Your goal:
Revise the lines below by changing every "icon" to "symbol" and keeping everything else the same. Leave the pictures out of your output.

━━━━━━

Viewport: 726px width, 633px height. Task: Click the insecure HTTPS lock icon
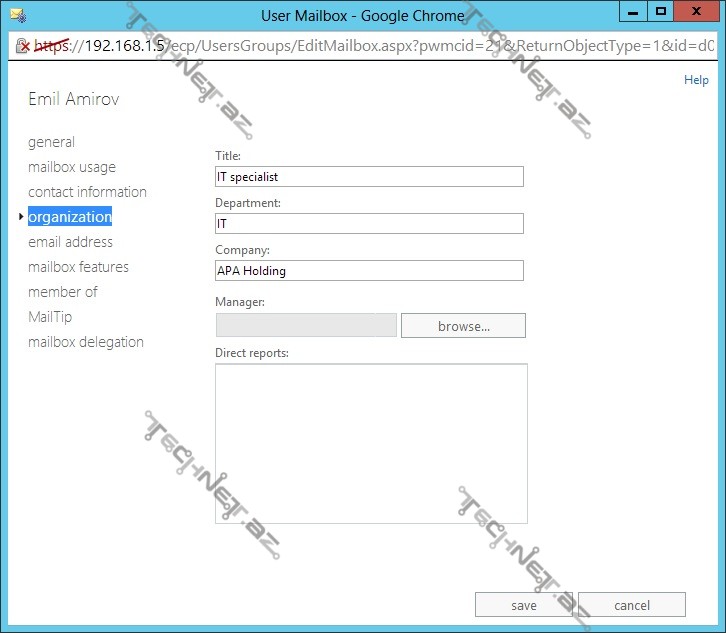click(x=21, y=45)
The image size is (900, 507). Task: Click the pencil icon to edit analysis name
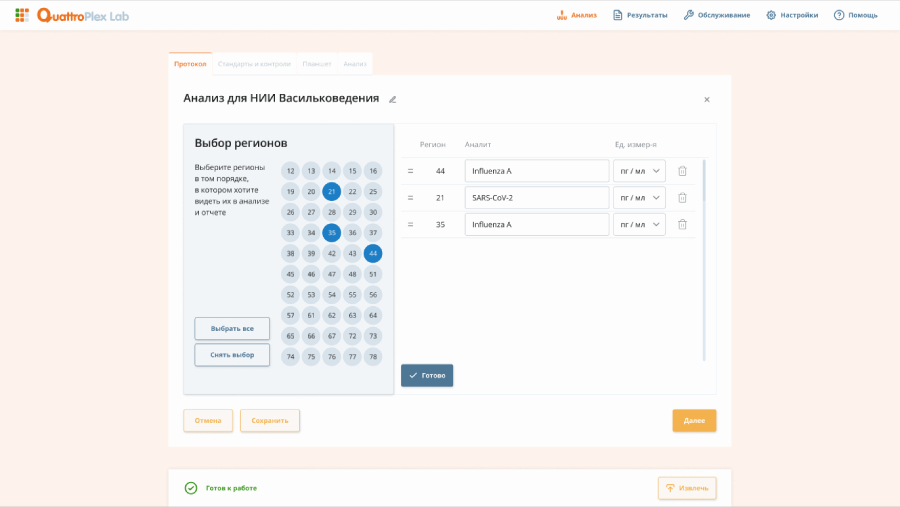pyautogui.click(x=393, y=99)
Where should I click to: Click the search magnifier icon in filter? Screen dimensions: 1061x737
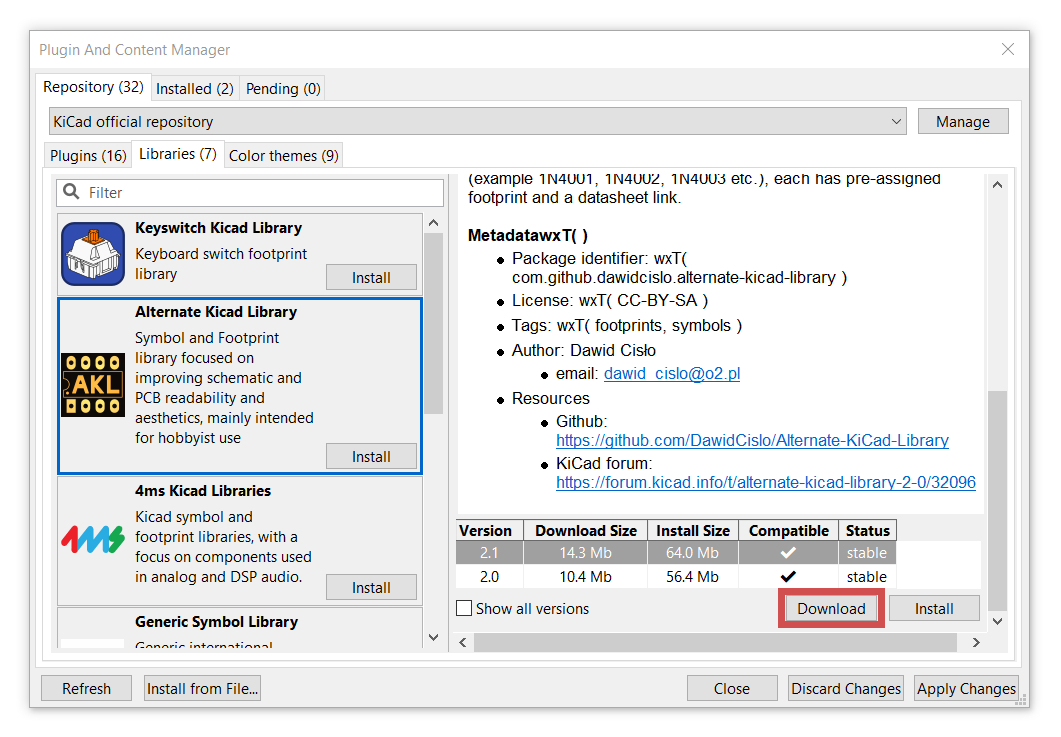(72, 192)
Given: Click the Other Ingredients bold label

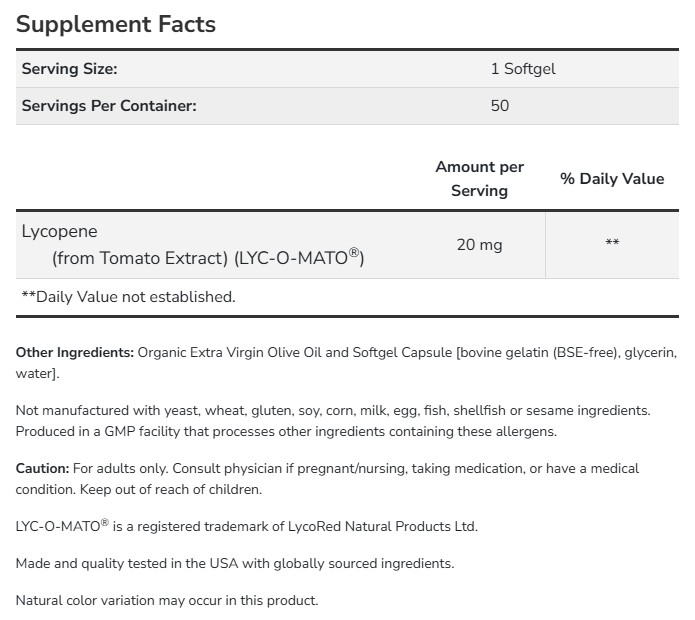Looking at the screenshot, I should click(x=75, y=352).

━━━━━━

Response for this exercise:
Viewport: 726px width, 633px height. Task: Click the insecure HTTPS lock symbol
click(x=21, y=45)
The image size is (900, 507). Task: Click the pencil symbol to edit analysis name
pyautogui.click(x=393, y=99)
Where should I click to: Click the search magnifier symbol in filter? Screen dimensions: 1061x737
(72, 192)
Given: Click the Other Ingredients bold label

Looking at the screenshot, I should click(x=75, y=352).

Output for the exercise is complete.